MEPs reject tougher fiscal rules that would ensure more austerity
The Committee on Economic and Monetary Affairs in the European Parliament has rejected a report from the European Commission that would help enshrine austerity policies into law. The Commission wanted, in line with the 2012 Fiscal Compact, an automatic correction mechanism to be integrated into national budgetary processes so that unexpected deviation would immediately lead to a reduction in public expenditure.
The Greens/EFA group opposed this proposal for a directive aimed at tightening budgetary rules and transforming the consolidation of public finances into a technocratic process that ousted national parliaments, despite the fact that the adoption of budgets is a major political act.
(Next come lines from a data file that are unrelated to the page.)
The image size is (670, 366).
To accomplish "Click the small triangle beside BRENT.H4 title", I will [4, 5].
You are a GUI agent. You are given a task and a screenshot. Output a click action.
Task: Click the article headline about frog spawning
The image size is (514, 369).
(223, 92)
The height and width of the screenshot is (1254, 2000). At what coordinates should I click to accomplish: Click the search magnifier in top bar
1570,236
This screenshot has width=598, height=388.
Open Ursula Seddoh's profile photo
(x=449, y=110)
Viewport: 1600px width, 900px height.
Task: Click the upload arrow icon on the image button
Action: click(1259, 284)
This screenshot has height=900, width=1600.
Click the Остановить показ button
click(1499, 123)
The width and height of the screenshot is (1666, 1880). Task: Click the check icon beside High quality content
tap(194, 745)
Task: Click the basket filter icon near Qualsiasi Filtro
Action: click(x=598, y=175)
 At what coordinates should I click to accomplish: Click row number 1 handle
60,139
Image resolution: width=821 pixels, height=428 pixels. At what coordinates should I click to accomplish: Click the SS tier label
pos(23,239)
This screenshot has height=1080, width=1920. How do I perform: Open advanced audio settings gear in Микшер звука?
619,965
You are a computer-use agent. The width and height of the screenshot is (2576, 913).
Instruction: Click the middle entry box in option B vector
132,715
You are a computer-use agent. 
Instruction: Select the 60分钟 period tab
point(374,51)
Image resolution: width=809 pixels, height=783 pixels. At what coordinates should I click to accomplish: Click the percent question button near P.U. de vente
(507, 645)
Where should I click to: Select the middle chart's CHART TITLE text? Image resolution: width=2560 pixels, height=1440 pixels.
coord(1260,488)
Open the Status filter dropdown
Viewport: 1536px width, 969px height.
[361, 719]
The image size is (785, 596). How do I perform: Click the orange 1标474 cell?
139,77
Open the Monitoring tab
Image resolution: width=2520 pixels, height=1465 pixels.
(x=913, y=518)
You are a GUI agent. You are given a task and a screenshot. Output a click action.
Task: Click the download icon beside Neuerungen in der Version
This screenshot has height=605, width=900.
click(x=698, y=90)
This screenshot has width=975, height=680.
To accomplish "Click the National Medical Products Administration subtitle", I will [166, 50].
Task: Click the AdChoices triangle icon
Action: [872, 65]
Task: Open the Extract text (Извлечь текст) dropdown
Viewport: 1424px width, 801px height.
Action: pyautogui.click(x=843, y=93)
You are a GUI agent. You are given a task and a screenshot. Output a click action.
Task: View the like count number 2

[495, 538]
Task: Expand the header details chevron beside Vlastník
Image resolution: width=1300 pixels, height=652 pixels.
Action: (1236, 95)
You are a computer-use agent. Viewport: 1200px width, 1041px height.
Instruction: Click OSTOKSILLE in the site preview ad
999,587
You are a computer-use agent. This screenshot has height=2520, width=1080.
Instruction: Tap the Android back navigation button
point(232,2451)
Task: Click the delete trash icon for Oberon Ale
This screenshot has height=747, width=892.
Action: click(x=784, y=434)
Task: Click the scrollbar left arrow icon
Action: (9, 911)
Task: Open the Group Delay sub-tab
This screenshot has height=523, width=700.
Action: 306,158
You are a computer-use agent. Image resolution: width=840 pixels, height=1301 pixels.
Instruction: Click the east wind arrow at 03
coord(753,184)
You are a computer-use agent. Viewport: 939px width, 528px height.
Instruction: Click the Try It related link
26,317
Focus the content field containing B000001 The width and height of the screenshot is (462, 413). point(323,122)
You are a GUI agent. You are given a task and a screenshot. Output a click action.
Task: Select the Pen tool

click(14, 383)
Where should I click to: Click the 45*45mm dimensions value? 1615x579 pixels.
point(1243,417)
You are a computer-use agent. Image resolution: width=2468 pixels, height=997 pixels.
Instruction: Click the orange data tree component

The Greens/EFA group also criticised the fact that the European Parliament should be confined to an advisory role.
Statement by Philippe Lamberts, President of the Greens/EFA group in the European Parliament:
"After a decade of crisis and with just a few short years to avert climate catastrophe, we need to be encouraging public investment, supporting social infrastructure, and investing in the green transition, not creating ever more strict fiscal rules that will bring about more austerity. Despite the fact that we have been calling for a reform of the Eurozone for years, of which this text should have been the first step, in accepting it we would have sent a very bad signal in terms of European public opinion.
"We also contested the Commission's anti-democratic argument that the European Parliament should only provide an advisory opinion to the Council. We want Europe to work for its people and not constrain them. That's why we welcome that the report was not supported by a majority of MEPs and call on the ECOFIN Council not to resurrect this flawed approach."